POLEMIK, PERUBAHAN PERDES KIRISIK
- Penulis: Fitriyani Gunawan
- Editor: Redaksi
- Terbit: Rabu, 7 Mar 2012 08:28 WIB
JATINUNGGAL – Perubahan Peraturan Desa (Perdes) tentang bakal calon Kepala Desa di Desa Kirisik, Kecamatan Jatinunggal, terutama pada bagian masa domisili calon kades, dihujani protes sejumlah warga, akibatnya saat ini ada dua kubu yang pro dan kontra.
Pemilihan Kepala Desa Kirisik sendiri akan berlangsung 21 April mendatang, dengan dua orang kandidat yang sudah menyatakan siap mencalonkan jadi orang nomor satu di Kirisik. Yakni, Dedi Asmara, yang merupakan warga asli Kirisik dan tinggal di Kirisik, sementara satu balon lainnya, Apan, semula warga kirisik namun telah lama menetap di Majalengka, dan kembali menjadi warga kirisik namun belum genap 2 tahun.
Kepada Sumeks Ketua transisi Badan Permusyawaratan Desa (BPD), Udin, mengatakan, pihaknya sudah melakukan audensi dengan Komisi A Sumedang terkait hal itu, namun dari hasil audensi tersebut Komisi A justu terkesan melegalkan dengan beralasan berpatokan pada PP 72 tahun 2005, sementara pihak yang kontra menilai perubahan Perdes tersebut berbenturan dengan Peraturan Daerah (Perda) Nomor 11 Tahun 2006.

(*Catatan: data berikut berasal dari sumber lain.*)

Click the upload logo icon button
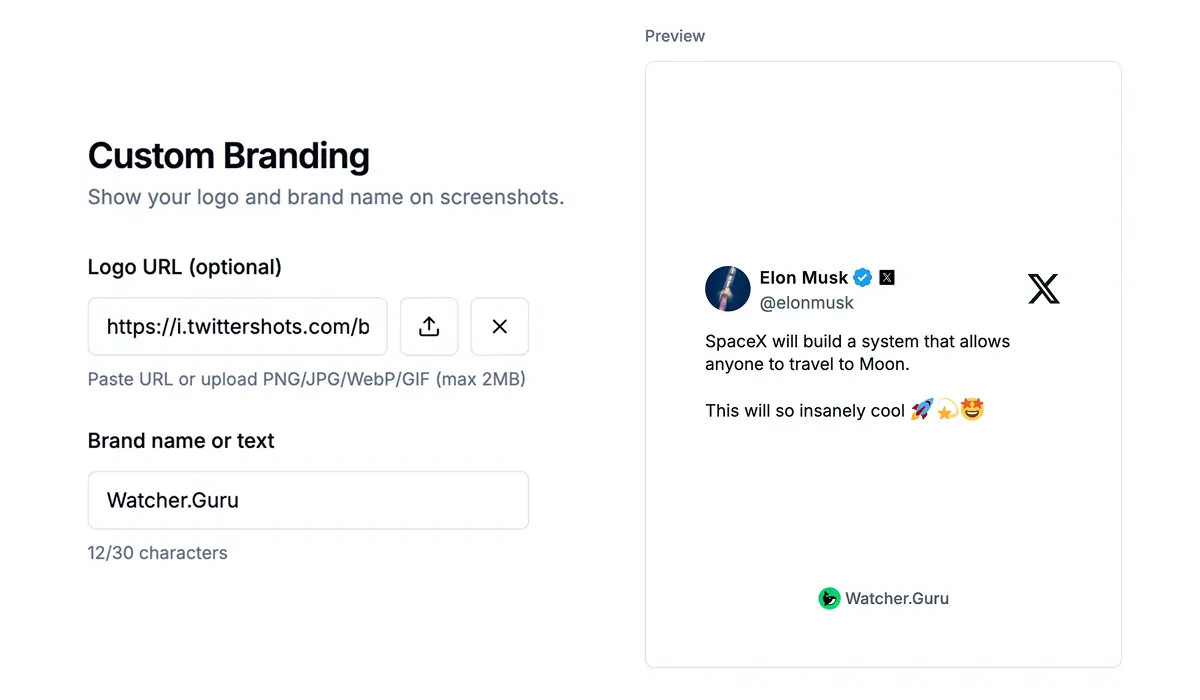This screenshot has width=1200, height=700. 429,326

“Hasil audiensi dengan Dewan dari Komisi A DPRD Sumedang, kami estenbling artinya dengan DPRD Kabupaten Sumedang Komisi A, kita membela Perda Nomor 11 tahun 2006, di sana digariskan bakal calon kepala desa harus berdomisili dua tahun berturut-turut dan dibuktikan dengan KTP,” papar Udin Ketua BPD transisi Desa Kirisik melalui selulernya, Sabtu (3/3).

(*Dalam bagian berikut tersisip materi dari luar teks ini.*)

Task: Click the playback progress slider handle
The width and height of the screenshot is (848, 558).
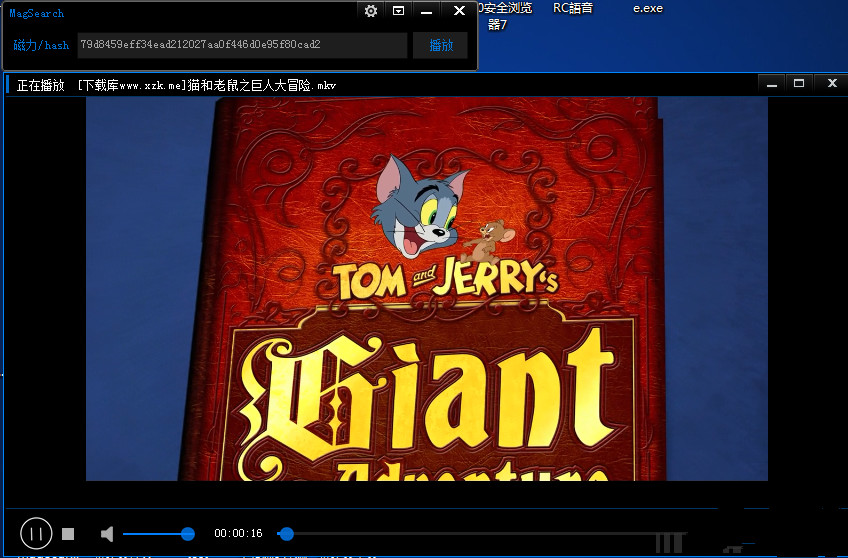Action: click(286, 534)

Anggota Komisi A DPRD Sumedang, Atang Setiawan, membenarkan jika ada masyarakat Desa Kirisik yang melakukan audensi dengan pihaknya, Atang mengatakan, permasalahan mendasar pada proses penjaringan Pilkades Kirisik hanya pada bagian domisili bakal calon.
“Itu sebenarnya yang dibuktikan dengan domisili dua tahun itu dekresi daerah, di PP 72-nya itu tidak ada batasan dua tahun, sementara dekresi daerah dibuktikan dengan KTP dan tinggal sekurang-kurangnya dua tahun. Yang kata dua tahun itu adalah deskresi daerah, kalau digedukan dengan PP, itu pageduk dengan PP, karena kalau di PP-nya tidak diatur masalah dua tahun, kalau di-PP-nya, menyebutkan, warga desa setempat yang dibuktikan dengan KTP titik, tidak ada embel-embel dua tahun dan sebagainya,” ujar Atang dihubungi Sumeks melalui seluler pribadinya.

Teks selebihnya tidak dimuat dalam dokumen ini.